Required work: Report all lines in the records that hold the string "toolbar".

Excerpted data:

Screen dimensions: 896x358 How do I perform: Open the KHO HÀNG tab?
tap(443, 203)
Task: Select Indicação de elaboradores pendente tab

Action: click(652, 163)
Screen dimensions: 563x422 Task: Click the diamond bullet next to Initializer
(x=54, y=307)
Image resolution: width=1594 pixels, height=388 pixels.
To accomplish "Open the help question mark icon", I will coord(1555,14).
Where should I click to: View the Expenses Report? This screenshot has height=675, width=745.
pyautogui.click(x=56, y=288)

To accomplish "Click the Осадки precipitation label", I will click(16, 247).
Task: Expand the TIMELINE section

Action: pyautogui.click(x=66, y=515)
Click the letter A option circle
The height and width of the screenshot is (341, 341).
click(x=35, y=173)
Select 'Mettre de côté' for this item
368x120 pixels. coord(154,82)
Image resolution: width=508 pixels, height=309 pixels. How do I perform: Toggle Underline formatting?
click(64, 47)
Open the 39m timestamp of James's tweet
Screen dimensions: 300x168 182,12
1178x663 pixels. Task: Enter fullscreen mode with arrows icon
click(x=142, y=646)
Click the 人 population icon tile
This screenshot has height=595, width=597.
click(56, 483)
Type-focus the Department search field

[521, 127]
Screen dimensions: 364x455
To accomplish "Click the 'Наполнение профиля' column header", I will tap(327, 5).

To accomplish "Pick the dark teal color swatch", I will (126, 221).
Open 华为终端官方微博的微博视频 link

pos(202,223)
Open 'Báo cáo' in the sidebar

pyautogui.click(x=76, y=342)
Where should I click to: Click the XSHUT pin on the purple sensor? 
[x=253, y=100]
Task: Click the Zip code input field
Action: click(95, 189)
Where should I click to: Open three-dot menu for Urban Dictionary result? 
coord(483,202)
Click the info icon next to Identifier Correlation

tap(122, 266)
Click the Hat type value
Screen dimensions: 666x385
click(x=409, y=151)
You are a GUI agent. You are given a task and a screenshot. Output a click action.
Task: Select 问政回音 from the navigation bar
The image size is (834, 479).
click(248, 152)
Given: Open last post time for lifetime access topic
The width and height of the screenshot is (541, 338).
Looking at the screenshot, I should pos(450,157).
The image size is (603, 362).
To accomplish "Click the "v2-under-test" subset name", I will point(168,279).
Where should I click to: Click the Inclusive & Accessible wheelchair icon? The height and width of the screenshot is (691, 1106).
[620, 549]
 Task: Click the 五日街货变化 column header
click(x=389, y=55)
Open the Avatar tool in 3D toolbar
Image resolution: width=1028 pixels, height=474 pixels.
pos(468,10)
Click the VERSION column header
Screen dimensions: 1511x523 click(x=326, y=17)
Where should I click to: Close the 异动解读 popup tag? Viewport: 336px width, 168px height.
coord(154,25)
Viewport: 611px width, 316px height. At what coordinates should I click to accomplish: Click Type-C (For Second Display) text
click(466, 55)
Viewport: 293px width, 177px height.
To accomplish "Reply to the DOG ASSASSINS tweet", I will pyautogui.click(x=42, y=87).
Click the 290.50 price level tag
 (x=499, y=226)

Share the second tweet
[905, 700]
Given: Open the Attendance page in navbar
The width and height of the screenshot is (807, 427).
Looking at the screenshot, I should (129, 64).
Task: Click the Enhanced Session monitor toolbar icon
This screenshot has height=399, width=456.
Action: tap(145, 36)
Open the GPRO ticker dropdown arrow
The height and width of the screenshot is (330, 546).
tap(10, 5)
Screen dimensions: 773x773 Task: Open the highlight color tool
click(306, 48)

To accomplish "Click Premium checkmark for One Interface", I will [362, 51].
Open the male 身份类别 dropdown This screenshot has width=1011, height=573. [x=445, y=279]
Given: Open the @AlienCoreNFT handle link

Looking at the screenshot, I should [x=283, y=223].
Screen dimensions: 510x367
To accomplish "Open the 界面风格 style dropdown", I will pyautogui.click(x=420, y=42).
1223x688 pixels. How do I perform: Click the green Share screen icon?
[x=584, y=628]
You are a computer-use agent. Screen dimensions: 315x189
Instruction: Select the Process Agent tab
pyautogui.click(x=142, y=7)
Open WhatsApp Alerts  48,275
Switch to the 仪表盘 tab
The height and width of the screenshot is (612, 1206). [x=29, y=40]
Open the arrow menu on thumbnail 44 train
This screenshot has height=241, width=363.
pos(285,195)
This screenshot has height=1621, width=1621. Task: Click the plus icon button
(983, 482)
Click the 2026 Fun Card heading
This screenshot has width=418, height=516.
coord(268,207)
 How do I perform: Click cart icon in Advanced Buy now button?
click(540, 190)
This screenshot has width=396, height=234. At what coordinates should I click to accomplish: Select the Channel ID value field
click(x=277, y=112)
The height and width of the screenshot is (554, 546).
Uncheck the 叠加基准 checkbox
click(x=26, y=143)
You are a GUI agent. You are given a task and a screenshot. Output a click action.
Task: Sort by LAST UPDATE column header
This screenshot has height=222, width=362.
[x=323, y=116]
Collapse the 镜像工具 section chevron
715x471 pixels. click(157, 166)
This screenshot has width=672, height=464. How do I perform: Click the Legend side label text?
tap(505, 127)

Result of the task:
Open the Avatar tool in 3D toolbar
Task: Click the Enhanced Session monitor toolbar icon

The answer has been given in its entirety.